• **Assigned task**
Reprint each record exactly. Pictures are not reprinted.

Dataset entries
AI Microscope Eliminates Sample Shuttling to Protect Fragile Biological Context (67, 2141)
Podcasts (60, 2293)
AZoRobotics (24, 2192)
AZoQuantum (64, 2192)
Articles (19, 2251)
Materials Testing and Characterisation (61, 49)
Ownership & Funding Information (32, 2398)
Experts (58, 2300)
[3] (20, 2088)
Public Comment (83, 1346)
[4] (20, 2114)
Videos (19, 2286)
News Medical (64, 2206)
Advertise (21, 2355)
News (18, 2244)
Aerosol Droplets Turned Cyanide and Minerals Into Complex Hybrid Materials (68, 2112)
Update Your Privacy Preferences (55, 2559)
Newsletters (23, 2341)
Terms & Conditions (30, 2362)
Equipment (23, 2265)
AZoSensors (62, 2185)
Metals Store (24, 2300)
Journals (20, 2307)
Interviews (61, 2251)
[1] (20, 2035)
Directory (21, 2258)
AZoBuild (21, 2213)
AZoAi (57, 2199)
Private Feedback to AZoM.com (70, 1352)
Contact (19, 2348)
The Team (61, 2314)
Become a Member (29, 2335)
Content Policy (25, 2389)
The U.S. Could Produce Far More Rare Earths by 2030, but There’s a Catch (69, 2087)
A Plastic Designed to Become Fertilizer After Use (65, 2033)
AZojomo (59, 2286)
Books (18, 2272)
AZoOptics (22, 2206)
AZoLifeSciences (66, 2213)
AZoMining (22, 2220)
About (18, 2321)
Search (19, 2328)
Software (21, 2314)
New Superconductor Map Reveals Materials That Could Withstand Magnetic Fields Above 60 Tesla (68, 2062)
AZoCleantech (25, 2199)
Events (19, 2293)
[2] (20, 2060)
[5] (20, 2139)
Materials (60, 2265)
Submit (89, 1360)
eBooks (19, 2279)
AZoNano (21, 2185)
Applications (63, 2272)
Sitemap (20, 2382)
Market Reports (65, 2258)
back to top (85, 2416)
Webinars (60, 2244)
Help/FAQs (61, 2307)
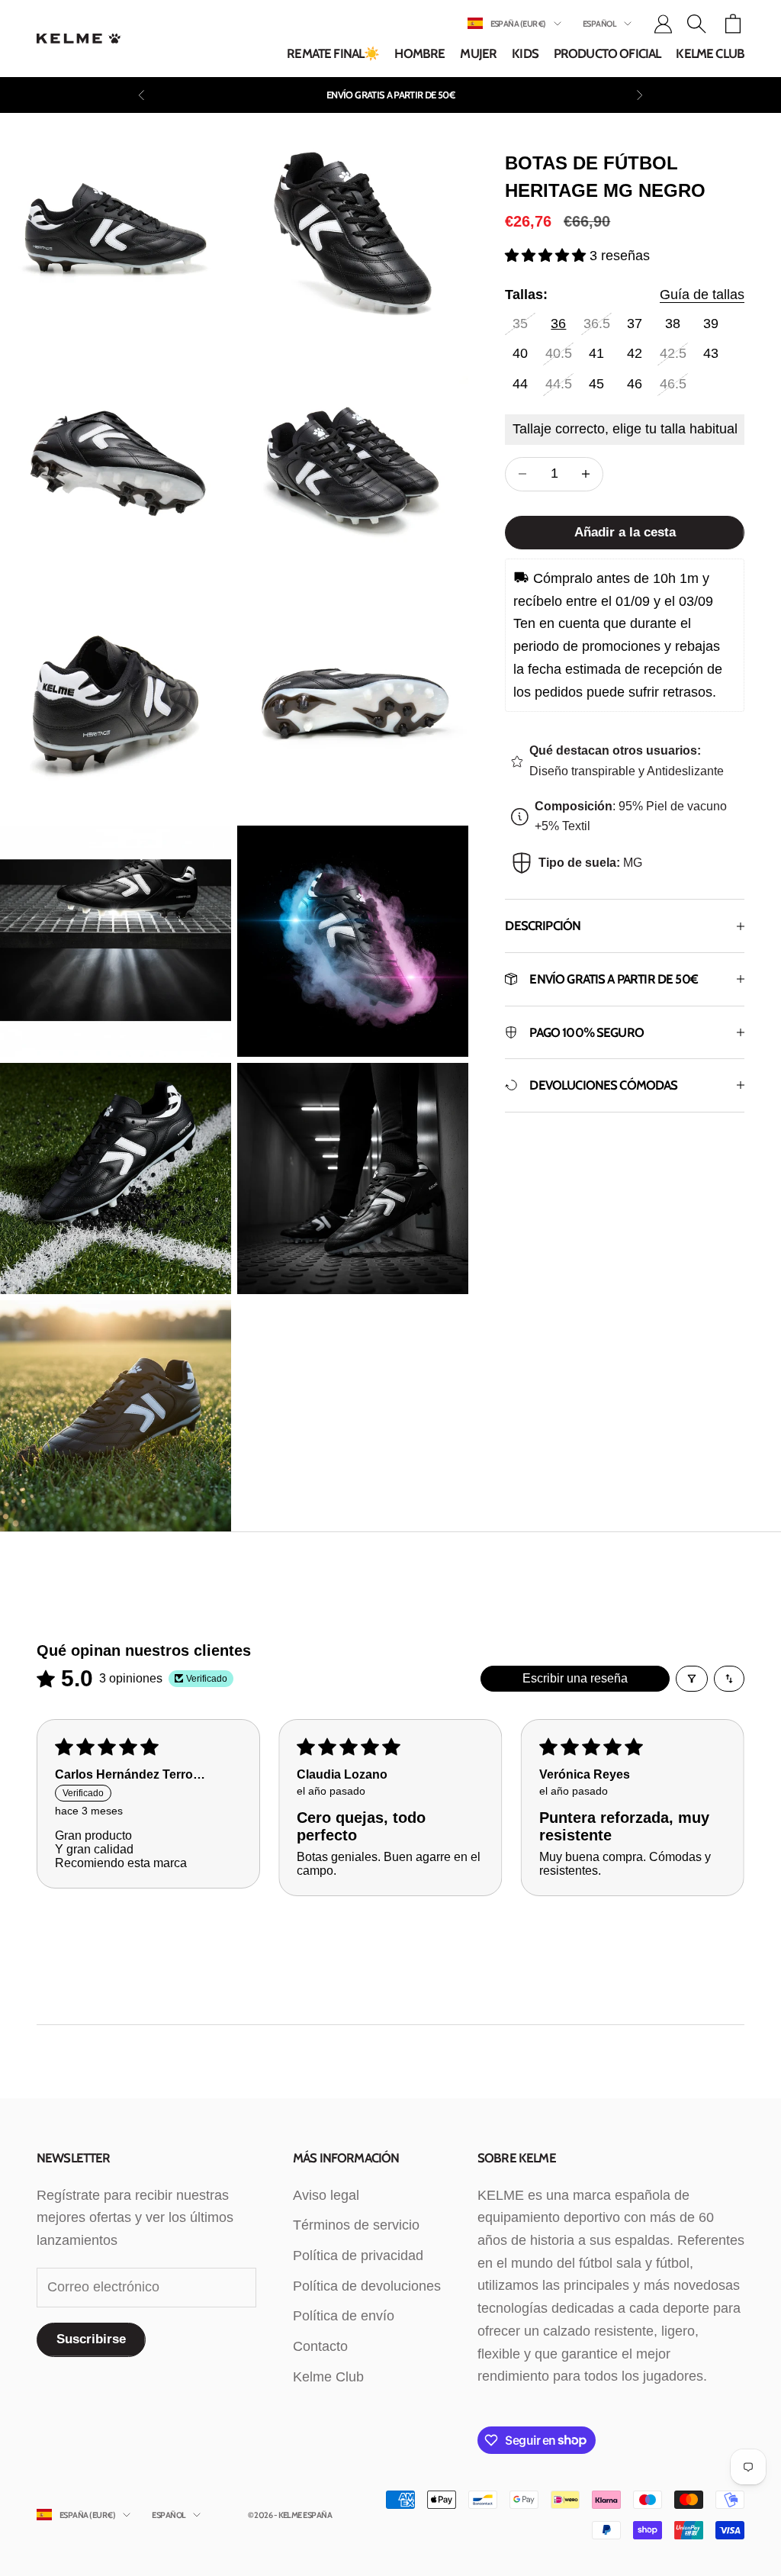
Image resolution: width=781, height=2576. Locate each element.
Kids (525, 53)
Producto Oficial (607, 53)
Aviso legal (326, 2195)
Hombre (419, 53)
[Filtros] (692, 1679)
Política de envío (343, 2315)
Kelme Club (710, 53)
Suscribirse (91, 2339)
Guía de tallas (702, 294)
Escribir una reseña (575, 1678)
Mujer (478, 53)
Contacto (320, 2346)
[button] (547, 255)
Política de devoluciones (367, 2286)
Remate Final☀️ (333, 53)
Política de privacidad (358, 2255)
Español (599, 23)
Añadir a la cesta (625, 532)
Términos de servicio (356, 2225)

• **Solution to the problem**
AI Microscope Eliminates Sample Shuttling to Protect Fragile Biological Context (67, 2141)
Podcasts (60, 2293)
AZoRobotics (24, 2192)
AZoQuantum (64, 2192)
Articles (19, 2251)
Materials Testing and Characterisation (61, 49)
Ownership & Funding Information (32, 2398)
Experts (58, 2300)
[3] (20, 2088)
Public Comment (83, 1346)
[4] (20, 2114)
Videos (19, 2286)
News Medical (64, 2206)
Advertise (21, 2355)
News (18, 2244)
Aerosol Droplets Turned Cyanide and Minerals Into Complex Hybrid Materials (68, 2112)
Update Your Privacy Preferences (55, 2559)
Newsletters (23, 2341)
Terms & Conditions (30, 2362)
Equipment (23, 2265)
AZoSensors (62, 2185)
Metals Store (24, 2300)
Journals (20, 2307)
Interviews (61, 2251)
[1] (20, 2035)
Directory (21, 2258)
AZoBuild (21, 2213)
AZoAi (57, 2199)
Private Feedback to AZoM.com (70, 1352)
Contact (19, 2348)
The Team (61, 2314)
Become a Member (29, 2335)
Content Policy (25, 2389)
The U.S. Could Produce Far More Rare Earths by 2030, but There’s a Catch (69, 2087)
A Plastic Designed to Become Fertilizer After Use (65, 2033)
AZojomo (59, 2286)
Books (18, 2272)
AZoOptics (22, 2206)
AZoLifeSciences (66, 2213)
AZoMining (22, 2220)
About (18, 2321)
Search (19, 2328)
Software (21, 2314)
New Superconductor Map Reveals Materials That Could Withstand Magnetic Fields Above 60 Tesla (68, 2062)
AZoCleantech (25, 2199)
Events (19, 2293)
[2] (20, 2060)
[5] (20, 2139)
Materials (60, 2265)
Submit (89, 1360)
eBooks (19, 2279)
AZoNano (21, 2185)
Applications (63, 2272)
Sitemap (20, 2382)
Market Reports (65, 2258)
back to top (85, 2416)
Webinars (60, 2244)
Help/FAQs (61, 2307)
Image resolution: width=781, height=2576. Locate each element.
Kids (525, 53)
Producto Oficial (607, 53)
Aviso legal (326, 2195)
Hombre (419, 53)
[Filtros] (692, 1679)
Política de envío (343, 2315)
Kelme Club (710, 53)
Suscribirse (91, 2339)
Guía de tallas (702, 294)
Escribir una reseña (575, 1678)
Mujer (478, 53)
Contacto (320, 2346)
[button] (547, 255)
Política de devoluciones (367, 2286)
Remate Final☀️ (333, 53)
Política de privacidad (358, 2255)
Español (599, 23)
Añadir a la cesta (625, 532)
Términos de servicio (356, 2225)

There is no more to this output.